Musk alleges in his suit that the startup’s close relationship with Microsoft has undermined its original mission of creating open-source technology free from undue corporate influence. “To this day, OpenAI Inc.’s website continues to profess that its charter is to ensure that AGI ‘benefits all of humanity,’” the lawsuit said, referring to artificial general intelligence, a powerful type of AI that doesn’t yet exist. “In reality, however, OpenAI Inc. has been transformed into a closed-source de facto subsidiary of the largest technology company in the world: Microsoft.”
Musk had also signed off on the idea that OpenAI wouldn’t build open-source software for artificial general intelligence, and that it would not always share the science behind its technological advances, according to OpenAI. “As we get closer to building AI, it will make sense to start being less open,” Sutskever wrote in a 2016 email cited by the startup. “The Open in OpenAI means that everyone should benefit from the fruits of AI after its built, but it’s totally OK to not share the science,” the email reads. In his response, Musk replied, “Yup.”

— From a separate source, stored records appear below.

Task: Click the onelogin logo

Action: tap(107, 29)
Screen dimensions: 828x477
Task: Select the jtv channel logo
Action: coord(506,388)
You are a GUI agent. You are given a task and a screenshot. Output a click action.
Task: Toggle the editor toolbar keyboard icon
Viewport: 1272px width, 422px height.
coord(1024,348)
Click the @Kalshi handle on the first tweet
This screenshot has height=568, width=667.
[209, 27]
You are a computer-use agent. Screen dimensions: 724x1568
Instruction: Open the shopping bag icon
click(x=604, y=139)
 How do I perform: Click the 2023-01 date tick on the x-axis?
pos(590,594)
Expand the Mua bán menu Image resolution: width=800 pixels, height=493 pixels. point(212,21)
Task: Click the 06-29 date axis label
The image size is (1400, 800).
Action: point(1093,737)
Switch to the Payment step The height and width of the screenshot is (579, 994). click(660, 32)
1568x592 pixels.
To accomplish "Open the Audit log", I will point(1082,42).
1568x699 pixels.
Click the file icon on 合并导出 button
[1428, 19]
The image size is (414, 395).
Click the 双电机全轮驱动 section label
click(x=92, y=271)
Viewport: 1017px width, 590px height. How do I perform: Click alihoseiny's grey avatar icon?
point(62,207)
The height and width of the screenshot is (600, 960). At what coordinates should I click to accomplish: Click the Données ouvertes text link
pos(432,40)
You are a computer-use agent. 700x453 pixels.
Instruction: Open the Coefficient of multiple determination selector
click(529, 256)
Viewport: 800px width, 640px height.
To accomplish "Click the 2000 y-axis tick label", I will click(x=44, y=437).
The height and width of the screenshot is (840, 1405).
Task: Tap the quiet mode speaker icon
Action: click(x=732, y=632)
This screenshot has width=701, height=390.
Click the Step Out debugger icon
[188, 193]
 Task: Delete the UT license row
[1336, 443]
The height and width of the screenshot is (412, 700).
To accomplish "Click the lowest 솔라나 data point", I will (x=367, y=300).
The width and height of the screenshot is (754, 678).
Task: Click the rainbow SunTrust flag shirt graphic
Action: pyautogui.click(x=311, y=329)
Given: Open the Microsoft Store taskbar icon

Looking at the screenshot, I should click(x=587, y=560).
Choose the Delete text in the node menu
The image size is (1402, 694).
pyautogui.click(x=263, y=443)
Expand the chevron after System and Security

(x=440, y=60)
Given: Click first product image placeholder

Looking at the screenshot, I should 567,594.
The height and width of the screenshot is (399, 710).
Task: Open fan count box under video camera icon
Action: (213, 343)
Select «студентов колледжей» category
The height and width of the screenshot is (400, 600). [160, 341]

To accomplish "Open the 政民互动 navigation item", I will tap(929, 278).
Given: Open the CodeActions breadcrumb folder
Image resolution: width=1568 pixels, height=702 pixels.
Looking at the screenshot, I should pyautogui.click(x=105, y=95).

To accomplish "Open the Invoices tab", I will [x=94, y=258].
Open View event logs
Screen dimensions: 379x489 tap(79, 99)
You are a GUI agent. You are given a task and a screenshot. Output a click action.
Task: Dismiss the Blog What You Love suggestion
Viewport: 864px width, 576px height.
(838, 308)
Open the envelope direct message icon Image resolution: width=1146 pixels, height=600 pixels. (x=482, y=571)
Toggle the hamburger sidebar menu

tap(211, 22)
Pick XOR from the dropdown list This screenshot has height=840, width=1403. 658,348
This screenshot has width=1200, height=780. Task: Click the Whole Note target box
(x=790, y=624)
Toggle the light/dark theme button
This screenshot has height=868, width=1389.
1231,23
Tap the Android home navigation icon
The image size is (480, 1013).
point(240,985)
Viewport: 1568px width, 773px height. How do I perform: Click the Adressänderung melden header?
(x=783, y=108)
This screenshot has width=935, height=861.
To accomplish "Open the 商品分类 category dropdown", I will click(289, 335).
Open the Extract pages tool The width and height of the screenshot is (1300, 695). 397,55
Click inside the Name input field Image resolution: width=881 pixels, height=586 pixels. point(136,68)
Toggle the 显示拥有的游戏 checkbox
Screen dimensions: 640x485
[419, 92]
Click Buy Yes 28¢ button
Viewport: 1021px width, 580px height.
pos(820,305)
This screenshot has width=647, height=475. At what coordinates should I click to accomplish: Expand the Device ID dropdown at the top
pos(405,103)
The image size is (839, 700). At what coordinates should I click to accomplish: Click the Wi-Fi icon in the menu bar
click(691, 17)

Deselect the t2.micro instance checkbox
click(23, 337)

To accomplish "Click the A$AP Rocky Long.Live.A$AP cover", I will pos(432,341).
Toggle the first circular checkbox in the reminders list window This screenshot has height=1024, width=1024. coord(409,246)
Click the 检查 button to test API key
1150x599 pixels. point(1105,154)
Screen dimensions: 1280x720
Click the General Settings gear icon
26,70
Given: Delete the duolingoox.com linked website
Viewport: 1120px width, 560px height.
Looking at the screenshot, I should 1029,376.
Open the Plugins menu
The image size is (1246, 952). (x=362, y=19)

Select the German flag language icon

In the blog post, the OpenAI co-founders said that Musk hadn’t always been opposed to corporate influence at OpenAI. They said that Musk had written in an e-mail: “Tesla is the only path that could even hope to hold a candle to Google. Even then, the probability of being a counterweight to Google is small. It just isn’t zero.”
Musk is suing the startup for breach of contract, breach of fiduciary duty and claims of unfair business practices, among other grievances. He is bringing the suit in the capacity of a donor to the nonprofit parent organization as recently as 2019, and is seeking to force San Francisco-based OpenAI to stop benefitting Microsoft and Altman personally.
Co-authoring the blog post marks a return to public view for Sutskever, the company's chief scientist and a former OpenAI board member, who had voted to oust Altman in November but later recanted his decision to help fire him.